* **Description of the task**: Report how many lines in the rows below contain the word "Open". Give only the number.

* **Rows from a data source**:
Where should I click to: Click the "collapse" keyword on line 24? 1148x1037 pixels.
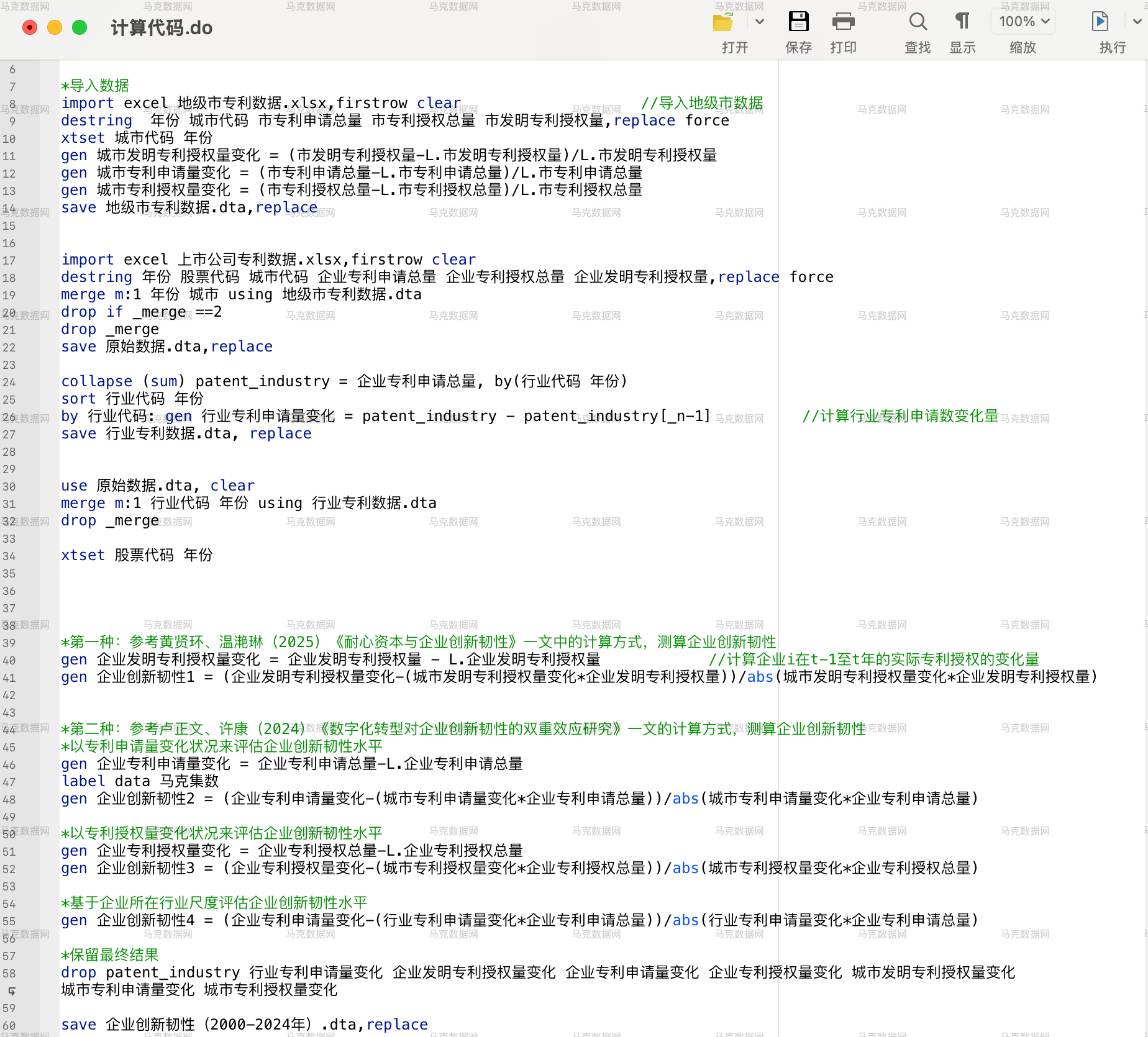click(x=96, y=381)
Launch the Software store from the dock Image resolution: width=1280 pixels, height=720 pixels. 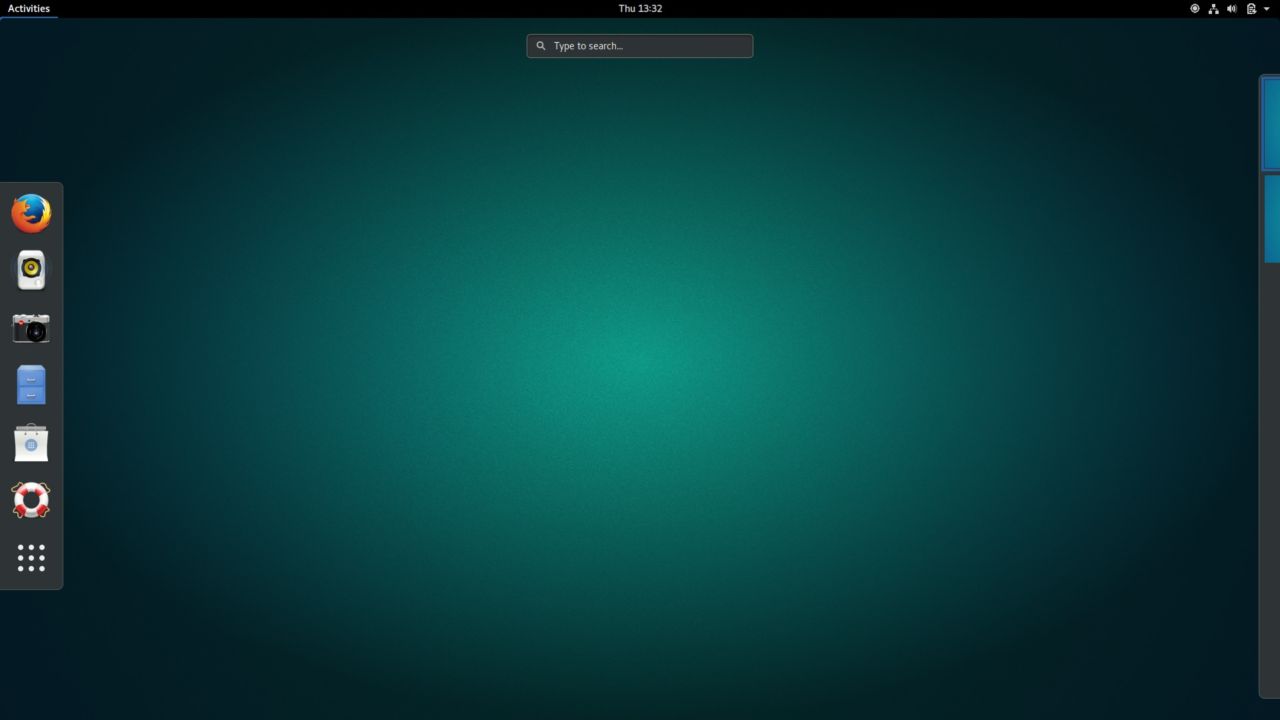31,443
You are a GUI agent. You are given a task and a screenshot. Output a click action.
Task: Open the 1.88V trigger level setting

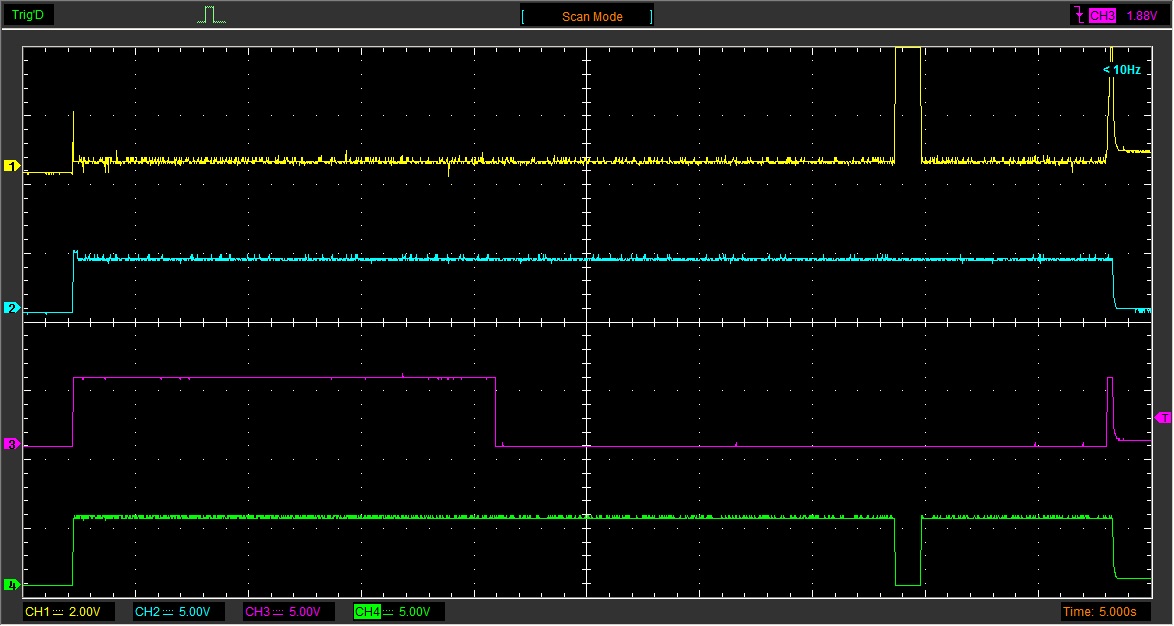1141,16
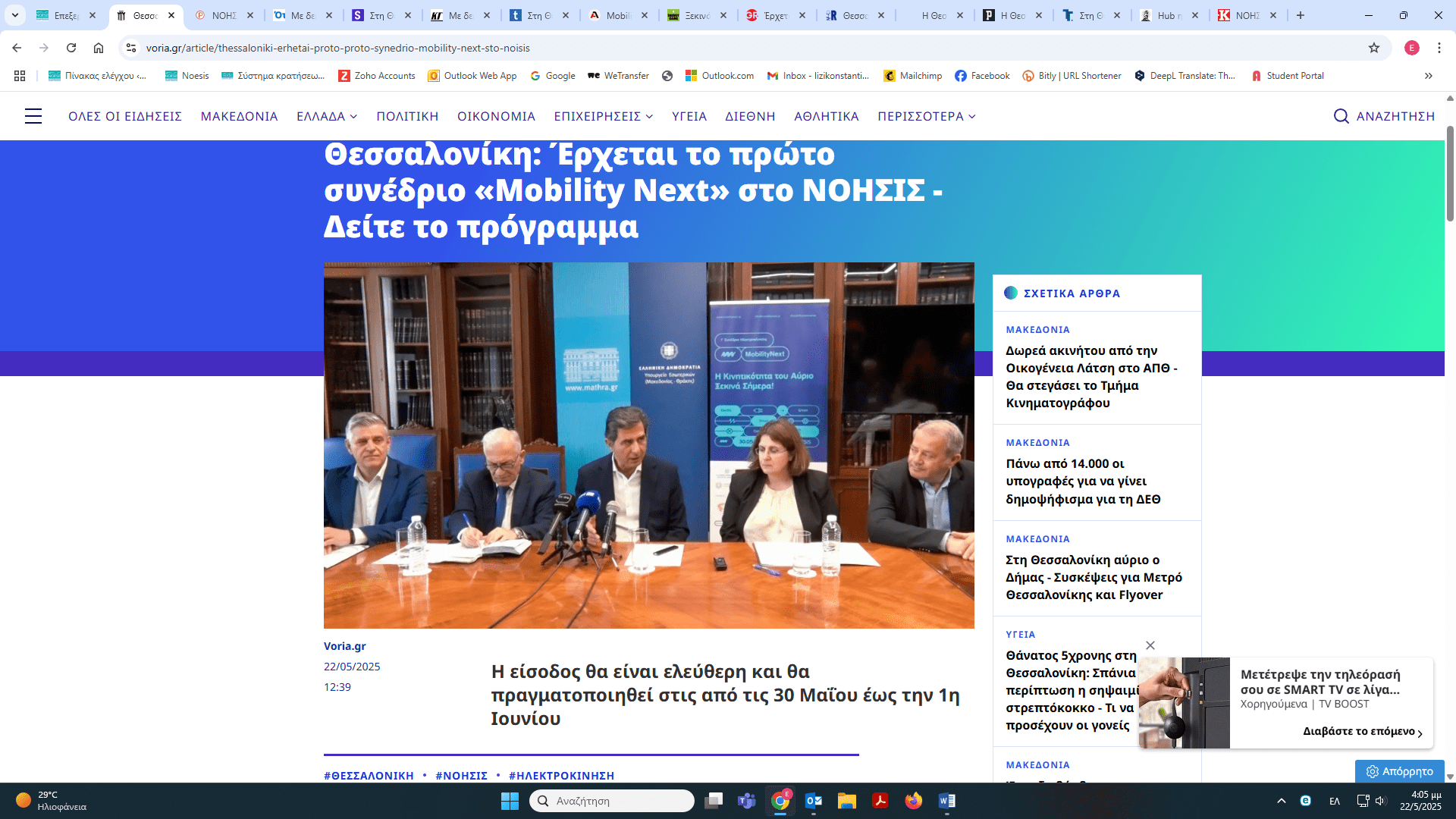The width and height of the screenshot is (1456, 819).
Task: Open Chrome three-dot menu
Action: click(x=1439, y=48)
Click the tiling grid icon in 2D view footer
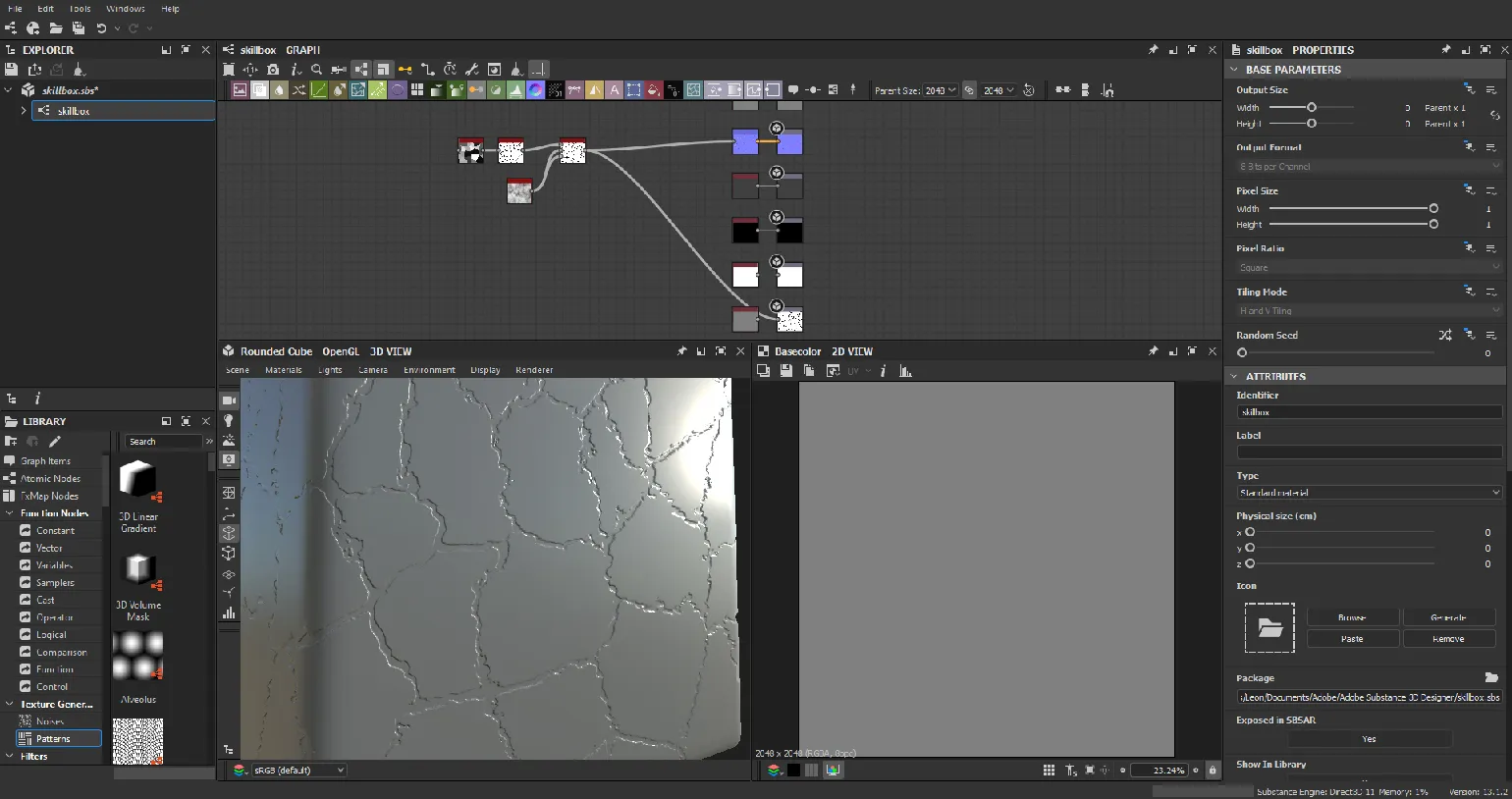Screen dimensions: 1512x799 coord(1049,771)
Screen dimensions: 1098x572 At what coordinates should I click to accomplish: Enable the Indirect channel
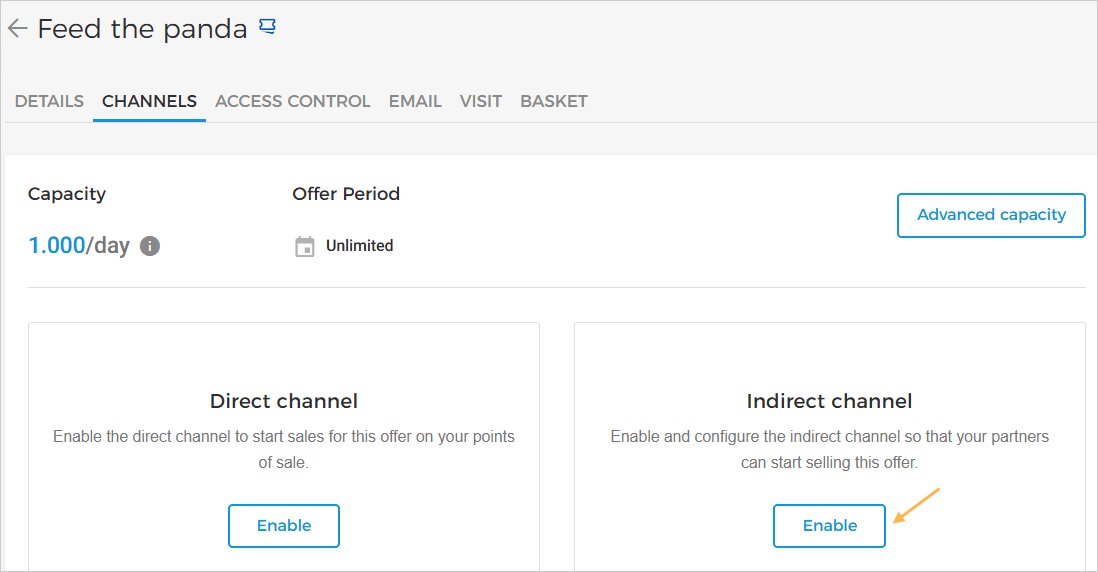(x=829, y=526)
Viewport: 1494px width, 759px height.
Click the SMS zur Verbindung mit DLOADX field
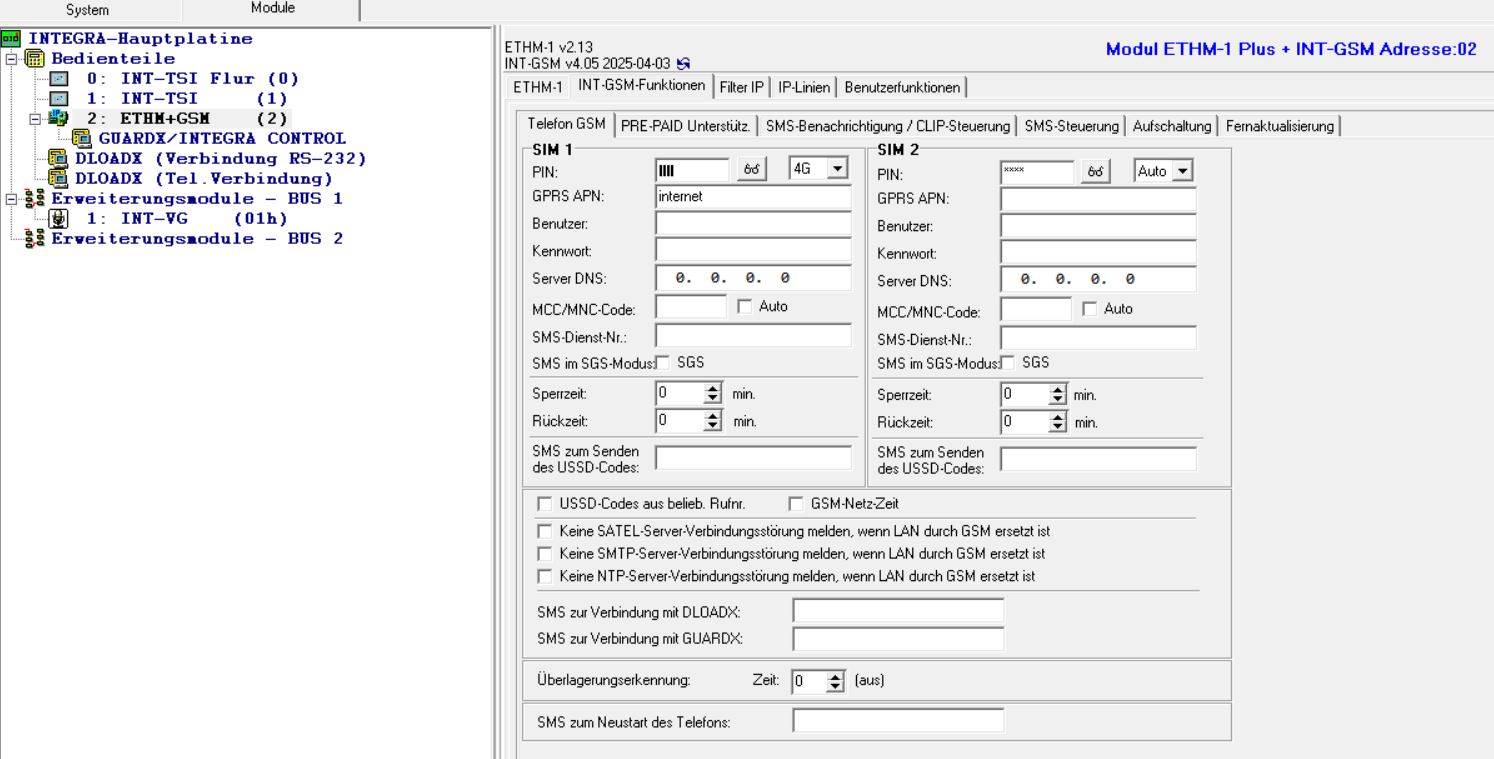click(x=897, y=610)
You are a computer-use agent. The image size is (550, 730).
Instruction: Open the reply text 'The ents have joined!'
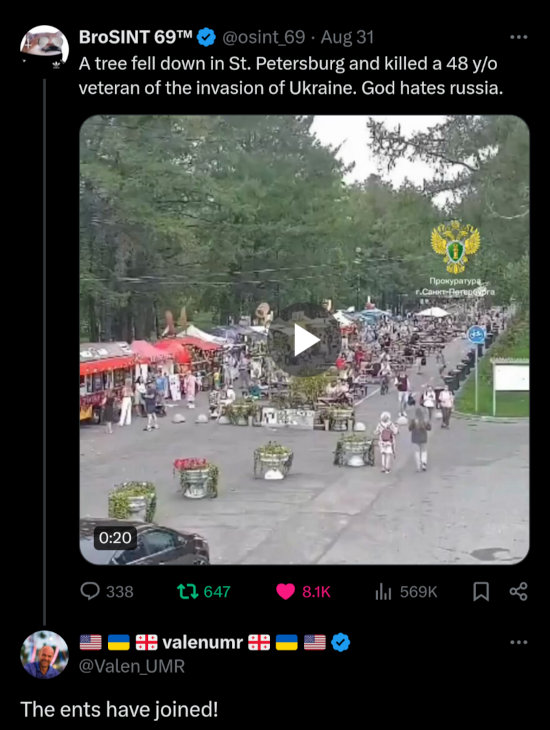click(119, 710)
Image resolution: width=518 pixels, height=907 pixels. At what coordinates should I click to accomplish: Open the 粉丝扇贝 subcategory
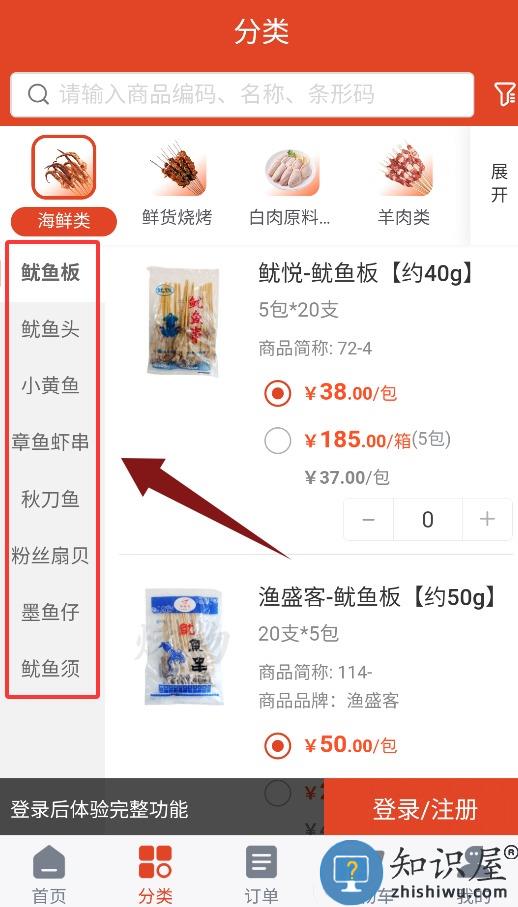[x=51, y=556]
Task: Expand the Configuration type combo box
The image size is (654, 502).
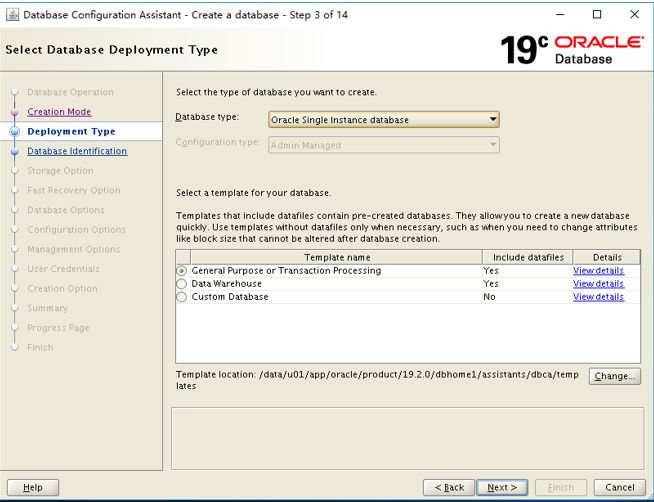Action: 384,145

* **Problem solution**: 4